### Directions
Copy the data below, swapping "Select" for "Choose" and leaving all else unchanged. Omit the pictures.

-------- The input

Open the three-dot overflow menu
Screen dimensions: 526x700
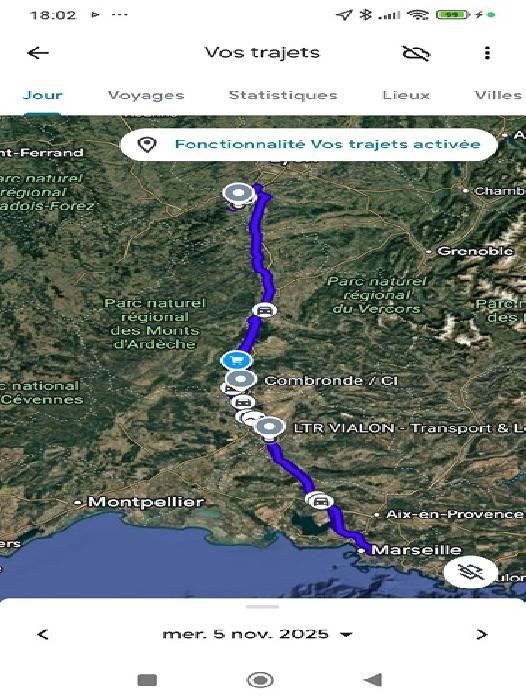487,53
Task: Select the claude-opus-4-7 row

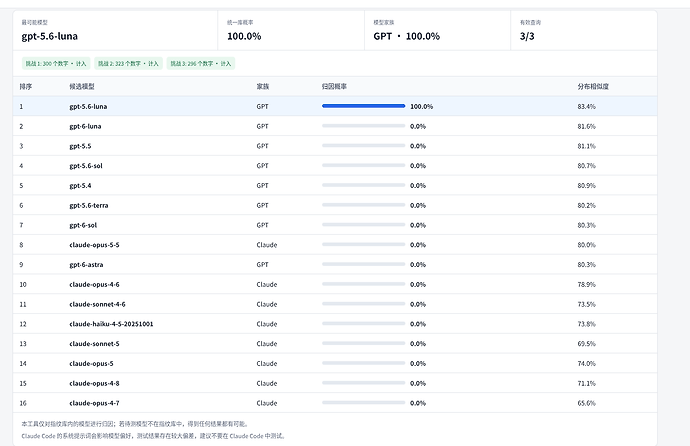Action: point(335,403)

----------------

### Finished exercise
Open the three-dot overflow menu
Screen dimensions: 526x700
487,53
Task: Choose the claude-opus-4-7 row

Action: point(335,403)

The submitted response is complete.